* [What needs to be done] Every line of the data should be output word for word.

----

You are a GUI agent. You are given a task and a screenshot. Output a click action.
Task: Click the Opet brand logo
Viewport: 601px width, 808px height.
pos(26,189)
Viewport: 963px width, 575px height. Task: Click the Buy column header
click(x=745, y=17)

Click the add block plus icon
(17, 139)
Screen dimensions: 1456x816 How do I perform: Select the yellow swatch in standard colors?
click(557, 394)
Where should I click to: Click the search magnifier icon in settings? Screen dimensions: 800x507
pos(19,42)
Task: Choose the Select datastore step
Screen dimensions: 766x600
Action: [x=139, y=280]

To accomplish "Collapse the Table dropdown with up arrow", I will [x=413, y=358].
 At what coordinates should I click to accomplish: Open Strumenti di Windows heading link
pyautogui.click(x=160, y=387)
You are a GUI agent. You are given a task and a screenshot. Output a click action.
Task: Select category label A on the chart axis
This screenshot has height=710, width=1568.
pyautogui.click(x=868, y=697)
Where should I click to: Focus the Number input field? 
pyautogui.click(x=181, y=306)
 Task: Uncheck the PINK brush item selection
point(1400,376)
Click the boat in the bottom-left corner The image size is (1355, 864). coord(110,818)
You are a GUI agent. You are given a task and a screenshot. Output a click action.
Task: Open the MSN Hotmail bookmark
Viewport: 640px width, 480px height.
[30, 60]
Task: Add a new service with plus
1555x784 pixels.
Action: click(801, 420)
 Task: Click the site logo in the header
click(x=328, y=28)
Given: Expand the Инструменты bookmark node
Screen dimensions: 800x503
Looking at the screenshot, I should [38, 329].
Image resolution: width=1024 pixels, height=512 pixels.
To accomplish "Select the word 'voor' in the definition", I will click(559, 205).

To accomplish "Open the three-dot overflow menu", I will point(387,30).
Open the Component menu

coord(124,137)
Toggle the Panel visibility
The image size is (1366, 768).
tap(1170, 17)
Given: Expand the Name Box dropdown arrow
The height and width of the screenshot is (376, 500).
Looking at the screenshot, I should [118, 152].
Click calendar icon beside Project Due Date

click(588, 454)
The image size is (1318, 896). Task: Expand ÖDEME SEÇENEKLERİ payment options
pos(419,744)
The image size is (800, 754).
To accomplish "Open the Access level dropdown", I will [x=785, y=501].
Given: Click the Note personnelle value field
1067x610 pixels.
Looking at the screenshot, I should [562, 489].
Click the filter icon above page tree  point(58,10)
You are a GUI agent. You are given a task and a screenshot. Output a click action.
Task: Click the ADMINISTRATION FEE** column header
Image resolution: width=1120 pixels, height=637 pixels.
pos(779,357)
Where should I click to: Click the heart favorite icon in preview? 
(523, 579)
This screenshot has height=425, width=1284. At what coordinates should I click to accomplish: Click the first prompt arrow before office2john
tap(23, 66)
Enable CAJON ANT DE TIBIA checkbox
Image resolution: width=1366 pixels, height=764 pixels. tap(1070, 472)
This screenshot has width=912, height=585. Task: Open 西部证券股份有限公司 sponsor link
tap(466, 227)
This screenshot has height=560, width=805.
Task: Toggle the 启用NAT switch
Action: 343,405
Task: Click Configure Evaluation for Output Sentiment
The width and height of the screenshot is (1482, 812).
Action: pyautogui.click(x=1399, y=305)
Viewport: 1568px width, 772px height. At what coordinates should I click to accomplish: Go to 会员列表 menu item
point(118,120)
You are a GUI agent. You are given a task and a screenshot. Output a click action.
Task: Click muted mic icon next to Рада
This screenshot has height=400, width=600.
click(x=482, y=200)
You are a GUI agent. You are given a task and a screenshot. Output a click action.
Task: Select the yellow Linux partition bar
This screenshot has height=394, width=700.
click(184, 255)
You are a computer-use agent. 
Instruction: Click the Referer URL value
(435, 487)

----

* [Solution to the problem]
You are a GUI agent. You are given a task and a screenshot. Output a click action.
Task: Click the Opet brand logo
Viewport: 601px width, 808px height.
pos(26,189)
Viewport: 963px width, 575px height. Task: Click the Buy column header
click(x=745, y=17)

Click the add block plus icon
(17, 139)
Screen dimensions: 1456x816 How do I perform: Select the yellow swatch in standard colors?
click(557, 394)
Where should I click to: Click the search magnifier icon in settings? Screen dimensions: 800x507
pos(19,42)
Task: Choose the Select datastore step
Screen dimensions: 766x600
Action: [x=139, y=280]

To accomplish "Collapse the Table dropdown with up arrow", I will [x=413, y=358].
 At what coordinates should I click to accomplish: Open Strumenti di Windows heading link
pyautogui.click(x=160, y=387)
You are a GUI agent. You are given a task and a screenshot. Output a click action.
Task: Select category label A on the chart axis
This screenshot has height=710, width=1568.
pyautogui.click(x=868, y=697)
Where should I click to: Focus the Number input field? 
pyautogui.click(x=181, y=306)
 Task: Uncheck the PINK brush item selection
point(1400,376)
Click the boat in the bottom-left corner The image size is (1355, 864). coord(110,818)
You are a GUI agent. You are given a task and a screenshot. Output a click action.
Task: Open the MSN Hotmail bookmark
Viewport: 640px width, 480px height.
[30, 60]
Task: Add a new service with plus
1555x784 pixels.
Action: click(801, 420)
 Task: Click the site logo in the header
click(x=328, y=28)
Given: Expand the Инструменты bookmark node
Screen dimensions: 800x503
Looking at the screenshot, I should [38, 329].
Image resolution: width=1024 pixels, height=512 pixels.
To accomplish "Select the word 'voor' in the definition", I will click(559, 205).

To accomplish "Open the three-dot overflow menu", I will point(387,30).
Open the Component menu

coord(124,137)
Toggle the Panel visibility
The image size is (1366, 768).
tap(1170, 17)
Given: Expand the Name Box dropdown arrow
The height and width of the screenshot is (376, 500).
Looking at the screenshot, I should [118, 152].
Click calendar icon beside Project Due Date

click(588, 454)
The image size is (1318, 896). Task: Expand ÖDEME SEÇENEKLERİ payment options
pos(419,744)
The image size is (800, 754).
To accomplish "Open the Access level dropdown", I will [x=785, y=501].
Given: Click the Note personnelle value field
1067x610 pixels.
Looking at the screenshot, I should [562, 489].
Click the filter icon above page tree  point(58,10)
You are a GUI agent. You are given a task and a screenshot. Output a click action.
Task: Click the ADMINISTRATION FEE** column header
Image resolution: width=1120 pixels, height=637 pixels.
pos(779,357)
Where should I click to: Click the heart favorite icon in preview? 
(523, 579)
This screenshot has height=425, width=1284. At what coordinates should I click to accomplish: Click the first prompt arrow before office2john
tap(23, 66)
Enable CAJON ANT DE TIBIA checkbox
Image resolution: width=1366 pixels, height=764 pixels. tap(1070, 472)
This screenshot has width=912, height=585. Task: Open 西部证券股份有限公司 sponsor link
tap(466, 227)
This screenshot has height=560, width=805.
Task: Toggle the 启用NAT switch
Action: 343,405
Task: Click Configure Evaluation for Output Sentiment
The width and height of the screenshot is (1482, 812).
Action: pyautogui.click(x=1399, y=305)
Viewport: 1568px width, 772px height. At what coordinates should I click to accomplish: Go to 会员列表 menu item
point(118,120)
You are a GUI agent. You are given a task and a screenshot. Output a click action.
Task: Click muted mic icon next to Рада
This screenshot has height=400, width=600.
click(x=482, y=200)
You are a GUI agent. You are given a task and a screenshot. Output a click action.
Task: Select the yellow Linux partition bar
This screenshot has height=394, width=700.
click(184, 255)
You are a computer-use agent. 
Instruction: Click the Referer URL value
(435, 487)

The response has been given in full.